Time to leave Colt Creek State Park, and it’s been too short of a stay. Unfortunately, when I reserved the site, I could do so for only four days. Too bad, I would’ve liked to have stayed longer. There’s a lot of things to see and do in the area (none of which I did), and Tampa was just down the road. Reluctantly, I locked down, hooked up, screwed my head on straight, and headed down the road, next stop, Myakka State Forest in Englewood, FL.
I had some trepidation’s about the next stop. The State Forest site that I booked doesn’t have electric or water hookups, plus no flushing toilets/showers. It’s what’s called a “primitive campsite.” When I was planning the journey, the State Forest site was all I could find available that fit the time and place I wanted to be. I can make do without running water, but I’ve grown accustomed to the finer things in trailer living, like electricity and flushing toilets. Now the trailer has the capacity to hold 40 gallons of water to use for drinking, Showering, etc, and there is a tank for waste. The problem in that is I’ve been a little slow in sanitizing the water tank which they recommend before use. I’ve had the time and opportunity to get it sanitized, it’s not a difficult process. It’s like with the city water hookup and hot water heater, I don’t know why I drag my feet, why I’m so hesitant to getting it done. Maybe two weeks without, will leave the impression on me I desperately need.
Because of the lack of amenities at the State Forest, I had decided to take a short detour along the way and stop at Myakka State Park (not forest) to check on any possible walk-in sites available.
When I set out for the State Park, I set it up on google maps, and put my faith in it to steer me along the right course. Usually it does the job just fine but today, it messed up. I faithfully followed the directions given and arrived at the State Park. The only problem was, it was the north gate and that gate is only open weekends and holidays. I had to back up the trailer in a tiny spot (not fun), and wing it on my own to find where I thought would be the south gate. After a bit of a detour, I found the south gate and ranger station. This is the second time google has given me bum directions to a park.

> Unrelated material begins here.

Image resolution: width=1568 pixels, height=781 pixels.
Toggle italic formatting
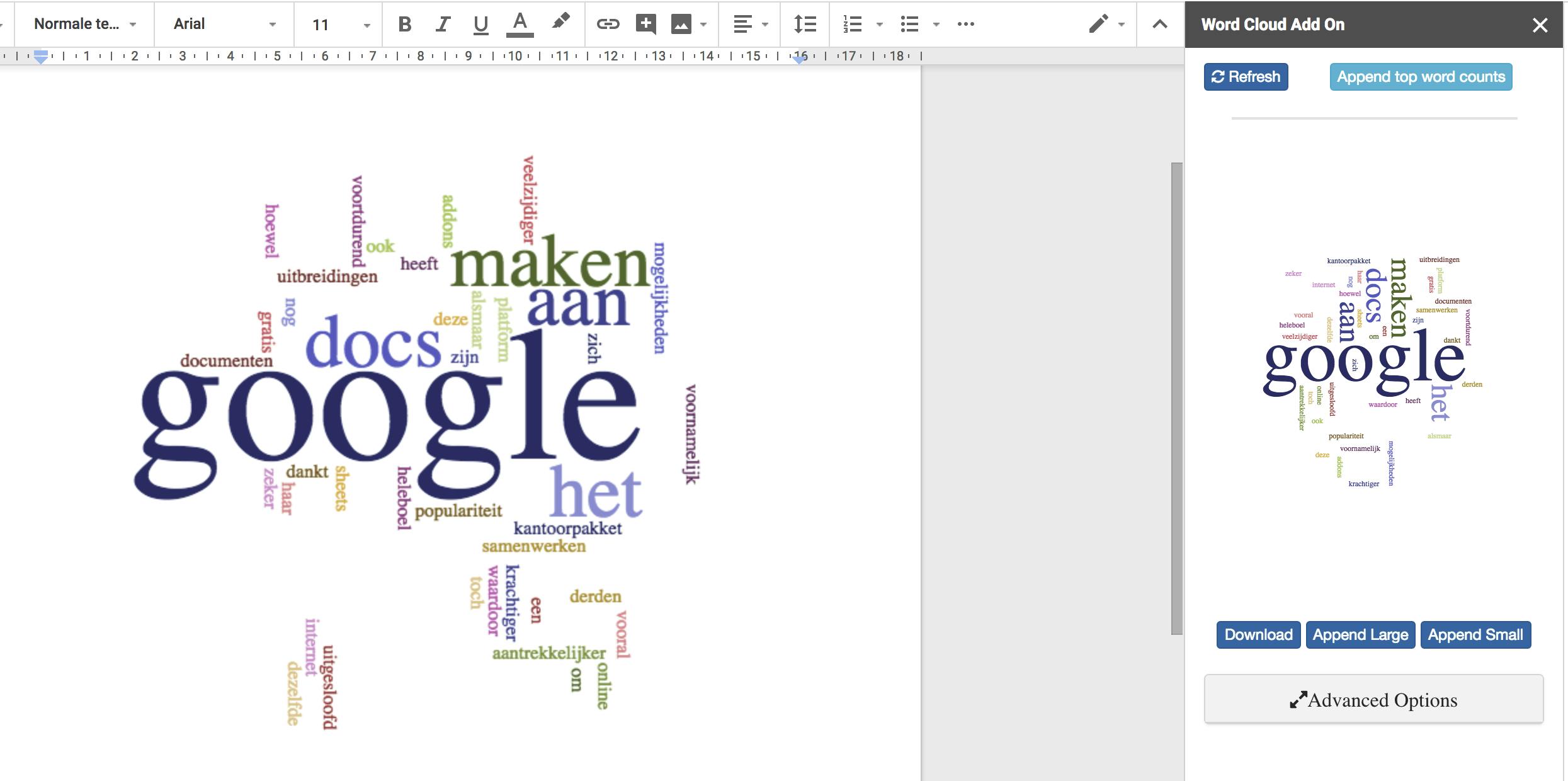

Checked at the Ranger Station, and bummer, no sites available, it was off to the deep primitive woods for this kid for the next two weeks.

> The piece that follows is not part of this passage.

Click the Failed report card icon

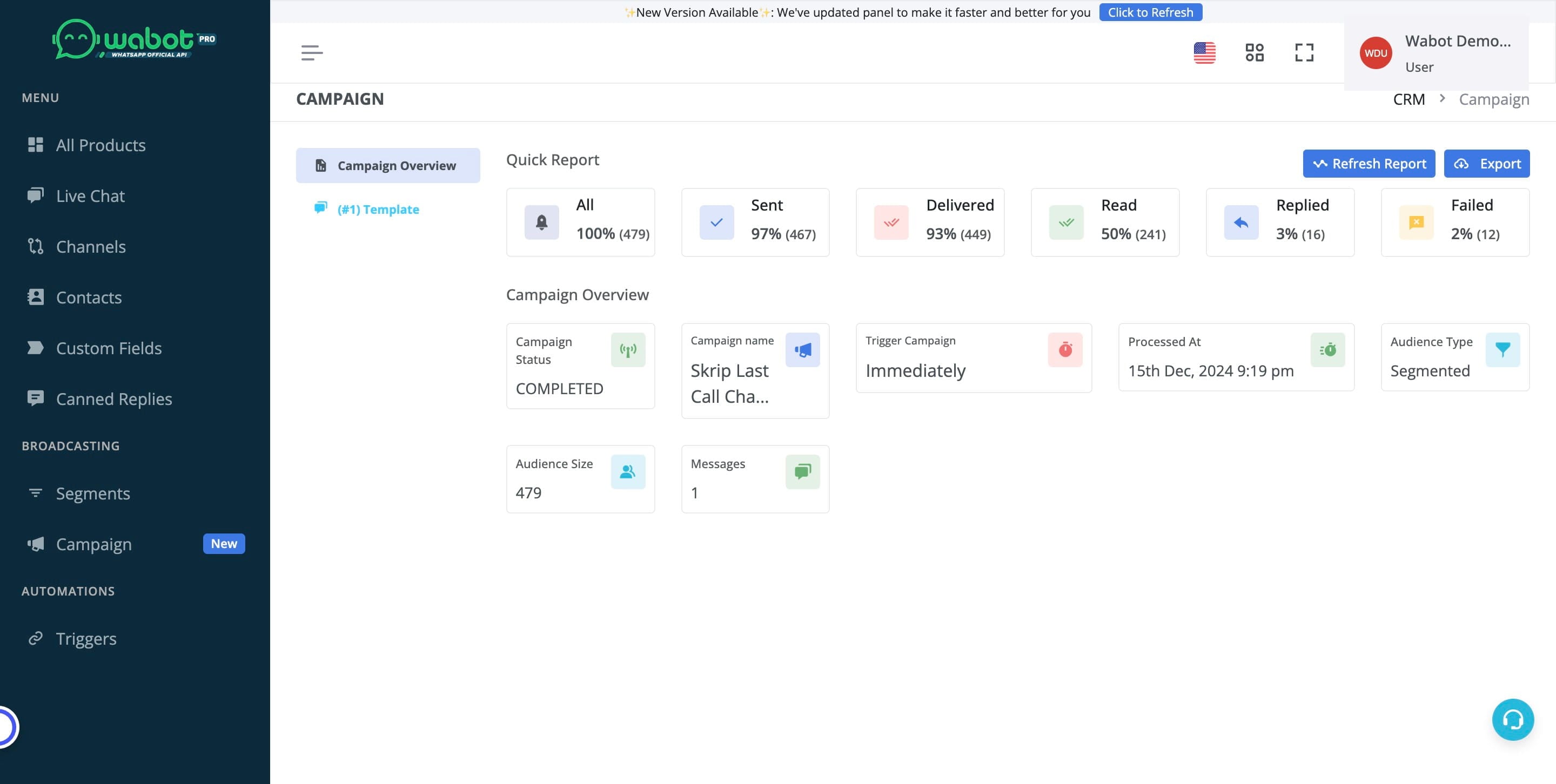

The drive was longer this trip but still not too bad, only 175 miles. I think I took every kind of road on this segment. Started on dirt, then county roads (my favorite), state highways, U.S. highways, and finally Interstate. The weather was stunning, the views scenic, and the roads were good, which made the drive a quite enjoyable one.
Made it to the State Forest, Drove a mile down the dirt road to the Administration building and checked in.
The campsite was another 1/3 mile and I was somewhat surprised by its entrance. You have to open/close the gate every time you use it. There’s a lock that you get the code from at the Admin. building.
After driving into the campground my first thought was…rustic?
There’s ten sites in this campground, of which 1/2 are tent only. I drove down to the road (path) and found site #3, home for the next two weeks. I wasn’t sure at first if I could back the trailer into the site, it was definitely a challenge.
Once in, it was a very nice site, very nice.
Got the generator out of the truck bed and started it up. It started without hassle (thank you!). It’s a little louder than I thought it would be, but seems to be working.
My thoughts on the new home for the next two weeks, it’s rustic, big time!